Improving Quality at the Practice Level
Making small, systematic changes over time in the way care is provided can substantially improve health care quality and, ultimately, health outcomes for children, writes Judith S. Shaw, Ed.D., M.P.H., R.N., of the University of Vermont, in "Practice Improvement: Child Healthcare Quality and Bright Futures."
Although guidelines provide a roadmap for health care professionals, they have not been consistently followed, and studies have shown "dramatic variation in care across providers and communities," writes Shaw. In fact, according to a recent report, only 38 percent of children receive recommended well-child care. Families of children, especially children with chronic illnesses, report their care is largely uncoordinated, and communication and support are inadequate.
Fundamental change, however, will require a systems-based approach—that is, one aimed at "multiple layers" of the health care system. In children's health care, the roles of community agencies and schools are of particular importance, the author notes. At the medical practice level, Bright Futures can help bring about changes and provide tools like anticipatory guidance handouts, visit summary sheets for parents, and risk assessment questionnaires.
While some practices "will undoubtedly struggle with exactly what to implement and when," Shaw notes that implementing the guidelines need not be complex. She includes a list of tips and strategies for practice improvement, like seeking free labor from undergraduate and graduate students and brainstorming among all staff members to encourage collaboration.
Finding Evidence of Effectiveness
There is growing agreement that decisions regarding medical treatments should be based on high-quality evidence of their effectiveness, produced by randomized controlled trials (RCTs). But generating evidence-based primary care for children is a struggle. Key elements of care, including health promotion, are not easily evaluated through RCTs because they depend on long time horizons and rely heavily on the input of family and community.

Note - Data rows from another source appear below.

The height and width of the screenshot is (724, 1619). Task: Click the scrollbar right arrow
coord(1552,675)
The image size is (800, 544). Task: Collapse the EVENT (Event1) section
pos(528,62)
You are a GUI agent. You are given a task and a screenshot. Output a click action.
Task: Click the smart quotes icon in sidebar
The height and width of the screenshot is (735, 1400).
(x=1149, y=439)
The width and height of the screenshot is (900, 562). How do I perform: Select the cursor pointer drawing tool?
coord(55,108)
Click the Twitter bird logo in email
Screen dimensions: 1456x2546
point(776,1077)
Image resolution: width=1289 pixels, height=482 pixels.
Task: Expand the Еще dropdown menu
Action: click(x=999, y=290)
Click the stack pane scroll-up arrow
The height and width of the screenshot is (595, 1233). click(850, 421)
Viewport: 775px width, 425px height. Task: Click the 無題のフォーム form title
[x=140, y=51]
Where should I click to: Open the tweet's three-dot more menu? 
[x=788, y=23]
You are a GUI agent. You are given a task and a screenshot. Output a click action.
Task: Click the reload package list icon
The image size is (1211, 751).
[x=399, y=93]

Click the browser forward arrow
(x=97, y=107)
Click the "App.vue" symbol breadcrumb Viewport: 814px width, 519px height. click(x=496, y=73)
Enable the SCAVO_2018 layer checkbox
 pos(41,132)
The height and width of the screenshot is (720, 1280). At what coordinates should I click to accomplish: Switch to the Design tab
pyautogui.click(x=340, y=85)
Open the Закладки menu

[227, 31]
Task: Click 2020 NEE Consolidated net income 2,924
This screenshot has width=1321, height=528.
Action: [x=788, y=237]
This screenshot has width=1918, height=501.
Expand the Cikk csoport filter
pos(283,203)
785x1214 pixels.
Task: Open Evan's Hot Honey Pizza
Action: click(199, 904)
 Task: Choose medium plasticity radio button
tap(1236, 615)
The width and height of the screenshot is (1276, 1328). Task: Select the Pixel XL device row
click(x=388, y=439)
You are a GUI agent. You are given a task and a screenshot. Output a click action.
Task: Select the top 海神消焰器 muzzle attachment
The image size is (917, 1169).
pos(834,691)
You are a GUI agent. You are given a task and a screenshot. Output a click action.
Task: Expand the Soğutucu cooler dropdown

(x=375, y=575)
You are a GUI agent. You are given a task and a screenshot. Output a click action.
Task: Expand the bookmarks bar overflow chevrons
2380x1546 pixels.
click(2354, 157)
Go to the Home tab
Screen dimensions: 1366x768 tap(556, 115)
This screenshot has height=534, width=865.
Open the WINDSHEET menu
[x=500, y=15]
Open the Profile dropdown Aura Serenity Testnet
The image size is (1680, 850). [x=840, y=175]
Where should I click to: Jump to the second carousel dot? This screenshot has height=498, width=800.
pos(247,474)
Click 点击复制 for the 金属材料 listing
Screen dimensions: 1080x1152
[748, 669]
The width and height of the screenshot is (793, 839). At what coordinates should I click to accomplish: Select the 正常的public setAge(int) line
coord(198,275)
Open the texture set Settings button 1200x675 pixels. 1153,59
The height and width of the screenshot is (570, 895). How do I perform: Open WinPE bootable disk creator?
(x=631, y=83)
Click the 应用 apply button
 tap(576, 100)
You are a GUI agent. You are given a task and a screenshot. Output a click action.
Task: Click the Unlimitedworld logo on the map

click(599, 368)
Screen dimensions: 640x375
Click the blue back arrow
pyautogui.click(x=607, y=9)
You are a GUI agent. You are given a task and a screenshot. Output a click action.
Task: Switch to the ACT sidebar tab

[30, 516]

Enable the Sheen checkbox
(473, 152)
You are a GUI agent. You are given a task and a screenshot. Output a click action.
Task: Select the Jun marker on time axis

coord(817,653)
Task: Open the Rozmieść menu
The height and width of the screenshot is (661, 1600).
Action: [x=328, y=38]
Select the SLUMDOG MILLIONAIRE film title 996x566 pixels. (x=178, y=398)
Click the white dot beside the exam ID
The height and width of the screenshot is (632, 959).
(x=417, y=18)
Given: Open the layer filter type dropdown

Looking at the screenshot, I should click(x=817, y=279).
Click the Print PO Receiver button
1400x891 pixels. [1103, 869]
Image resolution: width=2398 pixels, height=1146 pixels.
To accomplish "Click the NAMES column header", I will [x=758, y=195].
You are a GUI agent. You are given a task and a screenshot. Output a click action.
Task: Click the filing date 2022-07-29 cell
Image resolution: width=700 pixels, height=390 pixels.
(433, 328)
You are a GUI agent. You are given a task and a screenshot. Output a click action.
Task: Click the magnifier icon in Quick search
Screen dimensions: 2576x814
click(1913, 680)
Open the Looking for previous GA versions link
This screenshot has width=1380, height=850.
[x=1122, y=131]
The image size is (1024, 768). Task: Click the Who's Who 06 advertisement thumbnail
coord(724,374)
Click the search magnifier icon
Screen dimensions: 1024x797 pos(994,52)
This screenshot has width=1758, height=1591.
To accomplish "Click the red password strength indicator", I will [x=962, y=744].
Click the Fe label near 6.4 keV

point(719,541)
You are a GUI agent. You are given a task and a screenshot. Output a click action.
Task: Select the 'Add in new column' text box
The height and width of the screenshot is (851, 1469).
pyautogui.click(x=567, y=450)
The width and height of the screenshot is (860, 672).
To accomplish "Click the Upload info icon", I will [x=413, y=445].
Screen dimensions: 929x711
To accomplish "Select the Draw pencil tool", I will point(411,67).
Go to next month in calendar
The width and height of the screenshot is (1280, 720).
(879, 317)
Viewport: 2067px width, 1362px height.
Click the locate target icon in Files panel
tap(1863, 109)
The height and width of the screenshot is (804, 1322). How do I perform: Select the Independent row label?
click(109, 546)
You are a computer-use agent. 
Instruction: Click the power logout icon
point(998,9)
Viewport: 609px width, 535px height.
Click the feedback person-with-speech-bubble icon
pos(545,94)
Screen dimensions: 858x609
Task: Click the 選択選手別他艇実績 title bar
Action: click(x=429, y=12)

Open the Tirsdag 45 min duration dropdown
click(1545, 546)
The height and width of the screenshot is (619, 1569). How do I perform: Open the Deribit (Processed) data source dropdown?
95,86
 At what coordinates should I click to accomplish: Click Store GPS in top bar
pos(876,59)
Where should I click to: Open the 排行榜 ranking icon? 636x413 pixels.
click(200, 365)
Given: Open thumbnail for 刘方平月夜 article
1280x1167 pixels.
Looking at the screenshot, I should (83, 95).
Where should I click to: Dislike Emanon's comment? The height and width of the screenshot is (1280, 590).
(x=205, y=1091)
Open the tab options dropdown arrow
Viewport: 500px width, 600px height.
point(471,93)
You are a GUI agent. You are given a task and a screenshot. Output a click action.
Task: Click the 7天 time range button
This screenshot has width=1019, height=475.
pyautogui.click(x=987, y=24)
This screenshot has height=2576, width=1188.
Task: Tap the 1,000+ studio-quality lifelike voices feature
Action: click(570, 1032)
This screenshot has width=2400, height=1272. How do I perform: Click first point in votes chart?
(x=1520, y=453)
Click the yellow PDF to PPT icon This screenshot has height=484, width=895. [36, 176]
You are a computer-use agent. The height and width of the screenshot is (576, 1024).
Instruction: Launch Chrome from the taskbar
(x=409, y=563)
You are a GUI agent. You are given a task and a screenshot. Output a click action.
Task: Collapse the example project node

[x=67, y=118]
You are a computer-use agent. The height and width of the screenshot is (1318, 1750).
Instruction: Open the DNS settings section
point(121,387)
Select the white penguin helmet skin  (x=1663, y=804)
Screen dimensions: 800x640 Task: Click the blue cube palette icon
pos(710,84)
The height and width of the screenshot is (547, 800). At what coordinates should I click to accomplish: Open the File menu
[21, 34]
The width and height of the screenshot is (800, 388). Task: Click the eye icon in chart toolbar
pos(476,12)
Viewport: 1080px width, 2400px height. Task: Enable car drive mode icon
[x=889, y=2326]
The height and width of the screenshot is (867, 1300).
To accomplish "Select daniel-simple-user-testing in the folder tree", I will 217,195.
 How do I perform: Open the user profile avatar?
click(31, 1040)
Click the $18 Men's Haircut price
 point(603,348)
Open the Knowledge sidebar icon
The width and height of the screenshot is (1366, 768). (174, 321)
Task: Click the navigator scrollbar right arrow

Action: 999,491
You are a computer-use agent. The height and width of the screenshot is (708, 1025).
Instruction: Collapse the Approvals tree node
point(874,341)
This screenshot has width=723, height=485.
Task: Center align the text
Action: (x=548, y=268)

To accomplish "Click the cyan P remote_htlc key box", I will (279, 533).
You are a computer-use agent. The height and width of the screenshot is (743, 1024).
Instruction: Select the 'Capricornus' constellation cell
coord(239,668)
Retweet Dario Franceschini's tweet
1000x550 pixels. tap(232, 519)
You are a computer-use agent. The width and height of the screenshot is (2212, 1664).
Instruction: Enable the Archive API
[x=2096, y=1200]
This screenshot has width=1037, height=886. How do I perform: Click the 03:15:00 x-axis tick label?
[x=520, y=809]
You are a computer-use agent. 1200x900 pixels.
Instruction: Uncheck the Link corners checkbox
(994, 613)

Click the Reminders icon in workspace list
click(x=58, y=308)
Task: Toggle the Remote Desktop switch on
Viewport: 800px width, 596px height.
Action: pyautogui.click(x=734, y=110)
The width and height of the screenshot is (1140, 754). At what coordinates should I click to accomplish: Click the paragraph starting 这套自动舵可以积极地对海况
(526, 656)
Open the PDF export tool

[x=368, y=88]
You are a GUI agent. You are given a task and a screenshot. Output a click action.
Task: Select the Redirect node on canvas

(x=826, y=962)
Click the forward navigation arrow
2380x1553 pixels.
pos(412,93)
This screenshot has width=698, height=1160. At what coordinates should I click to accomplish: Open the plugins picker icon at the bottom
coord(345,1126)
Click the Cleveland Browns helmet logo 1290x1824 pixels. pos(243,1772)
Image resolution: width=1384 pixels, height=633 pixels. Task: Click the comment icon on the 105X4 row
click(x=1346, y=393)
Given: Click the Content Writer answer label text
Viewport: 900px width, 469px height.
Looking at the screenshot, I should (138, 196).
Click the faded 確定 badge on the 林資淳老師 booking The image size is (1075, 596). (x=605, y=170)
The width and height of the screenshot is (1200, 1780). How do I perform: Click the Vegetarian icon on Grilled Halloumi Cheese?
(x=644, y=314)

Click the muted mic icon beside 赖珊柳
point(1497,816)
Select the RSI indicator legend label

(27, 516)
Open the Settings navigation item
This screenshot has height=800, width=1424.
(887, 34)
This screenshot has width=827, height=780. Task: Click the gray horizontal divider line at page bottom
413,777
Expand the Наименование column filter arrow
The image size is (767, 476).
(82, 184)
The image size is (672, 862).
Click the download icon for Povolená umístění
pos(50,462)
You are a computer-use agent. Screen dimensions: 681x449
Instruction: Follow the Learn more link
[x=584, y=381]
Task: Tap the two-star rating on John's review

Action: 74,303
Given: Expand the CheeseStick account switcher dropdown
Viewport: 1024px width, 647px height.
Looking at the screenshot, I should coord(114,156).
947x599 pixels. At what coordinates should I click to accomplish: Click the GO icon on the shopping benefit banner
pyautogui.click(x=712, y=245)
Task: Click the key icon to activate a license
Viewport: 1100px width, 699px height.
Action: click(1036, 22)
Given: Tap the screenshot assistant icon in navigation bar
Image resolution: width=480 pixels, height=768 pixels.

This can put pediatricians in a bind, write Robert D. Sege, M.D., Ph.D, and Edward De Vos, Ed.D., of Boston University, in "Care for Children and Evidence-based Medicine," which was supported by The Commonwealth Fund. Pediatricians find that many AAP recommendations are not supported by the U.S. Preventive Services Task Force. Bright Futures—which is "evidence-informed," if not "evidence-driven," note the authors—attempts to bridge this gap, although the link between care and outcomes remains indirect. "Someday there will be a new consensus on evidence standards for child health promotion in the health care setting," the authors say.
RCTs provide optimal study designs for interventions aimed at preventing or treating specific diseases in individual children. Interventions in Bright Futures may be directed at the individual child, the family, and may be most easily measured at the community level. Much of the suggested content of Bright Futures office visits is designed as much to optimize the child's development as it is to identify and treat a specific medical condition. The authors propose that a wider variety of rigorous study designs be systematically considered in evaluating the effectiveness of these approaches to children's health care.
Enduring Goals and Challenges
Motivated by the Bright Futures guidelines to revisit the history of preventive care in pediatrics, the authors of "Well-Child Care: Looking Back, Looking Forward" conclude that while much has been accomplished, more must be done to translate best practices across increasingly diverse communities and practice environments.
The article, written by the AAP's Lynn M. Olson, Ph.D., and colleagues, and supported by the Fund, illustrates the impact that the changing demographics of U.S. children have had on the delivery of effective, culturally competent care. Maintaining continuity of care, for example, remains an elusive goal for many children, especially those from disadvantaged families lacking health insurance. Hispanic families, which make up a growing portion of U.S. children, are particularly at risk for being uninsured.
The authors note the numerous challenges in providing well-child care, including: the growing number of topics addressed during well-child visits; the relative lack of evidence for the outcomes of well-child visits; barriers like inadequate time and reimbursement; and substantial variation—often according to race, ethnicity, language, income, and geography—in access, satisfaction, and quality.
In recent years, a new debate has emerged about the future directions for well-child care. Experts are rethinking the priorities for well-child care, considering alternative ways to deliver care (for example, through e-mail or over the phone), and exploring the value of collaborating with families more to set priorities based on their goals, strengths, and needs.
In their conclusion, the authors point out that the Centers for Disease Control and Prevention published a 2000 forecast of the top 10 public health challenges of the 21st century. Four of the 10 relate to the importance of preventive care for children and its impact on their future health and well-being. As has been noted by the AAP for the past 40 years, preventive pediatrics is not a luxury, but a necessity for proper health.